Ouvi da minha manicure:
“Flavia, você gosta de ler e escrever, gosta de música, faz colares e brincos com as suas mãos, você joga tarô, vai à Missa, sabe como imagino a sua casa?”
Respirei fundo… Ela continuou:
“Você deve morar numa tenda de seda, com cristais pendurados, cheia de plantas. A sua casa deve ter incenso de alfazema, deve ser cheia de quadros e livros. Com certeza tem uma mandala, ou outra coisa mística pendurada na parede. Você acende velas… E você ouve música quando vai cozinhar, né? Você tem cachorro, né, eu jurava que era um gato. E santo, você tem muito santo pela casa”.
Fiquei profundamente emocionada, e voltei-me para a questão da casa com personalidade, um tema que sempre me acompanhou.
A manicure nunca entrou na minha casa, entretanto, ela me conhece há algum tempo, e sabe um pouco dos meus gostos e afazeres. Ao descrever com exatidão, exceto pela tenda de seda, o meu jeito de morar, não apenas me chamou a atenção o quanto ela é observadora, mas também o quanto a minha casa reflete a minha personalidade.
Eu já escrevi muito sobre isso no blogue Casinha Bonitinha, contudo, a expressão minuciosa da manicure sobre a minha casa me surpreendeu. Cada pessoa tem seu jeito de morar (expressão que inventei e adoro), mas o que seria morar? Que elementos o definem?
Morar vai muito além de habitar um espaço. Morar é sentir-se pertencente a um lugar, perceber que somos felizes ali, que estamos seguros, que o ambiente nos faz bem e que preenche as nossas necessidades. E essas necessidades não são iguais para todos.

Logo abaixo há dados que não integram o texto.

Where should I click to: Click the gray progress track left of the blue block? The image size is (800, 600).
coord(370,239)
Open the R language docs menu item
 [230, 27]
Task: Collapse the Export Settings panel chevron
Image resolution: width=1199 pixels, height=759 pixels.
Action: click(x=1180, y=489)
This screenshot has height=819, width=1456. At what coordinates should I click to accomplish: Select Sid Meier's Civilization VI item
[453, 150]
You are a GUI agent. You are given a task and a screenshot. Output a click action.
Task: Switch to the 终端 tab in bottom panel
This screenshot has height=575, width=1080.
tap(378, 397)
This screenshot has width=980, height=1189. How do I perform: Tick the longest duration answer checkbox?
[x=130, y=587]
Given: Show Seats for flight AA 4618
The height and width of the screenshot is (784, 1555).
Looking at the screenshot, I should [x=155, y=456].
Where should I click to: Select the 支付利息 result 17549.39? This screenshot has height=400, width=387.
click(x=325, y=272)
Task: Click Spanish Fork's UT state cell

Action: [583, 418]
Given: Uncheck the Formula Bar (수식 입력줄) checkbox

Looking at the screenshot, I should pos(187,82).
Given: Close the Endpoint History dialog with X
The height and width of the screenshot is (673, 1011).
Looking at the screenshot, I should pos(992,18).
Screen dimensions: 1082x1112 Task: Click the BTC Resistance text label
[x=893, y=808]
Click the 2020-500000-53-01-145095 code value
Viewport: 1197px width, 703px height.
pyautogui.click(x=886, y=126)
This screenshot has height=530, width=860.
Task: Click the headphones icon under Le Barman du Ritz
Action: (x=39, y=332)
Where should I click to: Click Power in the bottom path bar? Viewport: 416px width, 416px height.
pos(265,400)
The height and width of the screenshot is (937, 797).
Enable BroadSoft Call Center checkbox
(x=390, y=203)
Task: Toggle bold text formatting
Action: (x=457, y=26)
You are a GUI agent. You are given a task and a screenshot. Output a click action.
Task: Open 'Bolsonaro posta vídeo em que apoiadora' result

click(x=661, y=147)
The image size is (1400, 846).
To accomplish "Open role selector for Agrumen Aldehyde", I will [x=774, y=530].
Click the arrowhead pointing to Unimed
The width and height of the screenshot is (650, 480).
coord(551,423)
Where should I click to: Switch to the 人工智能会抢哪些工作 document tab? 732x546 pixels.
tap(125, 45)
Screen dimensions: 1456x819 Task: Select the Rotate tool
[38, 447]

Uma família que se reúne para ver tevê precisa de uma sala com tevê. A minha sala não tem tevê. Eu moro sozinha, quase não vejo tevê, e, quando assisto a alguma coisa, é no meu quarto. Para mim, a sala, a enorme cozinha e a varanda são espaços de receber as pessoas e conversar. Esse é o meu jeito de morar. Muitas pessoas transformam varandas de apartamentos em “home office”, pois precisam de um cantinho para trabalhar e não há como dispor desse ambiente em outros cômodos da casa.
O jeito de cada um morar é muito particular, bastante subjetivo, e não se restringe à disposição de ambientes e móveis. Está relacionado à familiaridade com a casa, à intimidade com ela. Eu cuido da minha casa? Ela cuida de mim, acolhendo-me, quando chego da rua? Ela revela particularidades minhas? Eu escolho quem entra na minha casa, quem tem acesso à minha privacidade?
Já ouvi de alguns amigos próximos que a minha casa tem uma energia positiva, uma “vibe” de paz; já ouvi até “sua casa é boa pra dormir”, o que muito me honra, pois nós só dormimos bem quando estamos seguros. Eu realmente sinto que pertenço a esta casa de onde escrevo agora. E essa sensação de pertencimento vem, certamente, do fato de ela ter a minha cara, revelar as minhas idiossincrasias, e toda a minha construção como ser humano. A decoração tem um papel essencial nesse processo; quadros, livros, discos, plantas, xícaras, “toy art”, revistas, mobília ou a nossa cor favorita na parede podem ajudar a construir esse pertencimento.
Uma casa não precisa ser luxuosa, ela precisa ser amada, cuidada, mimada de vez em quando. É uma delícia ter para onde voltar, chegar e não querer mais sair.